I like a little pasta with my sauce. Photo by jby.

The recipe

Here's what you'll need:
  • Two (2) small onions,
  • One (1) bell pepper in whatever color you prefer,
  • At least two (2) cloves of garlic,
  • About one (1) tablespoon of olive oil,
  • Two (2) 28-ounce cans of diced tomatoes in sauce,
  • A few pinches of allspice,
  • Salt and pepper to taste, and
  • About half of one (1) bundle (bouquet? nosegay?) of fresh basil.
Chop up the onions and pepper, mince the garlic, and sauté them all together in the olive oil using a saucepan big enough to handle all the ingredients. When the veggies are nicely sautéed, add the diced tomatoes, and stir it all together. Bring everything to a low boil, and then turn down the heat to keep it simmering. Stir in the salt and pepper, and add the allspice. (The allspice is something of a secret ingredient; lots of people use sugar to cut the acidity of the tomatoes, but allspice will do the trick just as well.) Let the sauce simmer uncovered until it cooks down to a consistency you like—usually, I let it simmer until my pasta finishes cooking.

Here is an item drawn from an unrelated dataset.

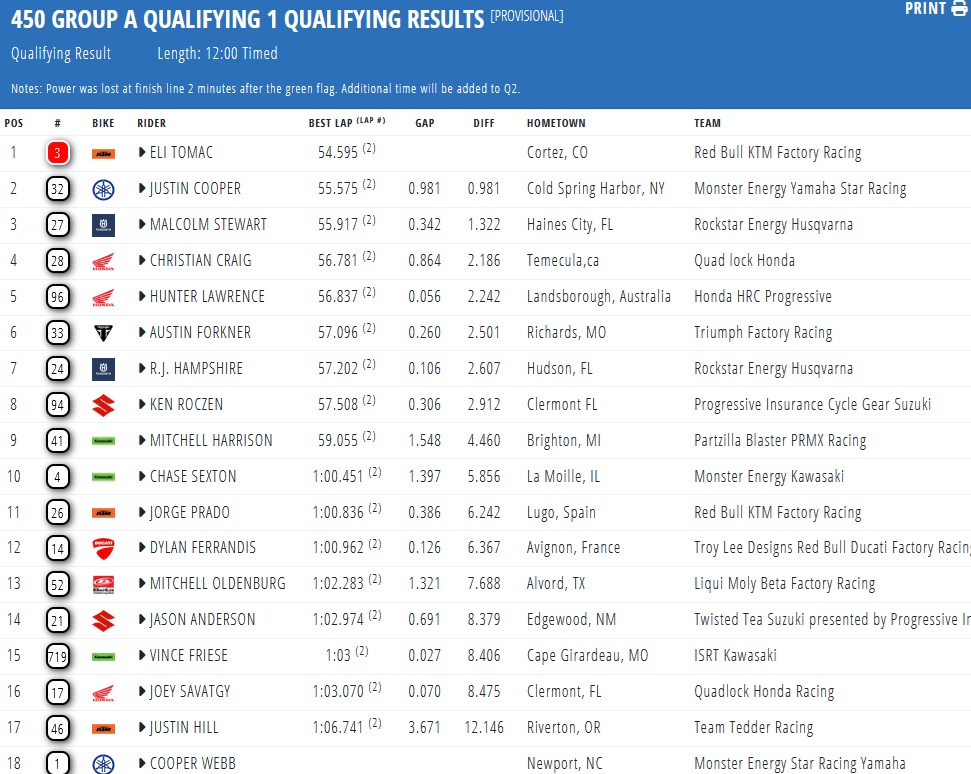Click the Yamaha logo beside Justin Cooper

click(x=103, y=189)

A few minutes before you take the sauce off the heat, chop up the fresh basil leaves and stir them in.

The main ingredients. Photo by jby.
I like the sauce over whole wheat pasta, with a little fresh-grated Parmesan cheese, as pictured above. The recipe makes 6-8 servings of sauce, depending on how much you like on your pasta (I like a lot).

Running the numbers

The cost of the whole recipe, if you're shopping at the discount grocery store I patronize in north Idaho, is as follows: $0.68 for the pepper; $0.26 for the onions (about 1/6 of a 3-pound bag costing $1.58); $0.12 for the garlic (less than 1/4 of a bulb costing $0.48); $0.23 for the olive oil (1/24 of a 24-ounce bottle costing $5.46); $1.90 for the tomatoes ($0.95 per 28-ounce can), and $1.49 for the basil. (The cost for the salt, pepper, and allspice is negligible on a per-pinch basis.) Total: $4.68, or $0.69 per serving.

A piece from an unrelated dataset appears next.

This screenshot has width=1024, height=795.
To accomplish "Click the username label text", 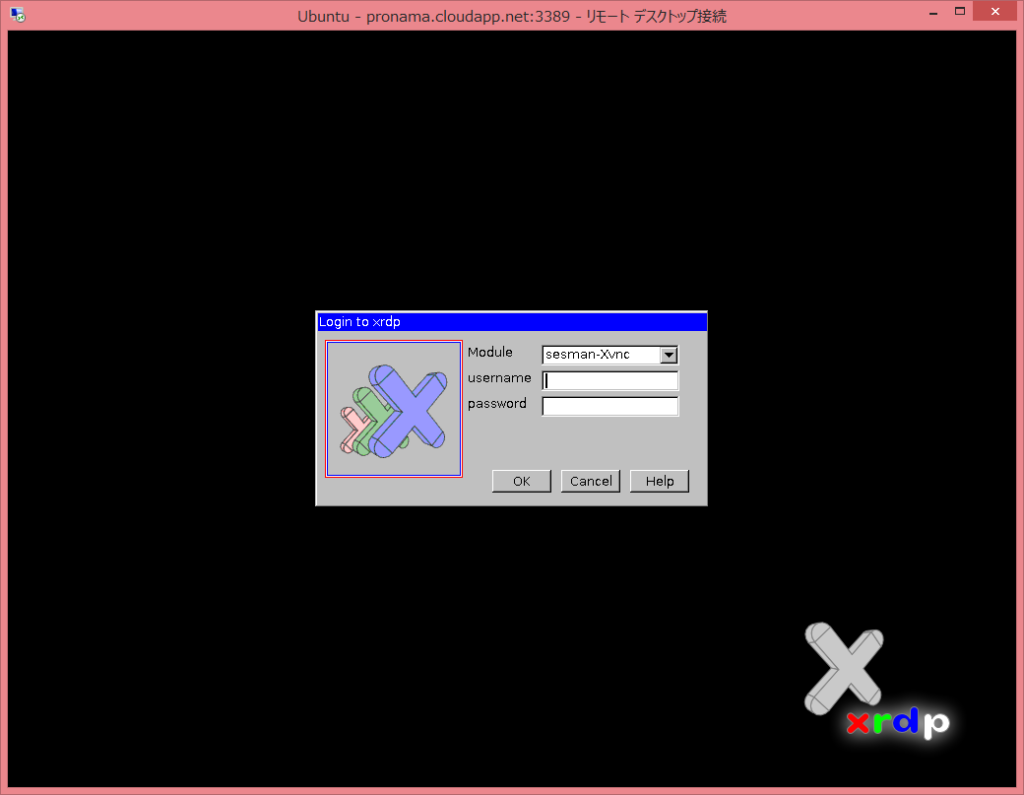I will 499,378.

But wait, I hear you saying, at that same north Idaho discount grocery store I can buy a jar of Newman's Own tomato sauce, containing five servings, for a mere $1.98, or $0.40 per serving. True enough, Dear Reader. But those five servings are half a cup apiece. Who eats only half a cup of tomato sauce on a bowl of pasta? That's just sad. If my idea of a serving is more like one cup, that's $0.79 per serving. And, with all due respect to Mr. Newman, his sauce doesn't contain fresh basil.

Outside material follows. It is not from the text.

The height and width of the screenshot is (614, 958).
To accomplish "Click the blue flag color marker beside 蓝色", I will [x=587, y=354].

If you add in the cost of that whole wheat pasta ($1.38 for a box containing seven servings, or $0.20 per serving), that's $0.89 for a hearty bowlful of tomato sauce and pasta. Not too shabby! A full recipe of this sauce will refrigerate nicely for a week or so—or you can freeze it in plastic bags for long-term storage.


The great thing about this sauce is that it's a good starting point for improvisation. Add oregano and parsley, and you've got a good basic pizza sauce. Throw in a handful of chopped olives and a few capers, and you've got puttanesca. You can also substitute something a little stronger for the bell pepper—when they're in season at the local farmer's market, I love to throw in spicier heirloom peppers. Or try adding cubed, sautéed eggplant to give the dish a little more heft. Or, of course, you can use a couple cups to make Sci's Scicuriously Lazy Healthy Stuffed Cabbage even more budget-friendly and delicious.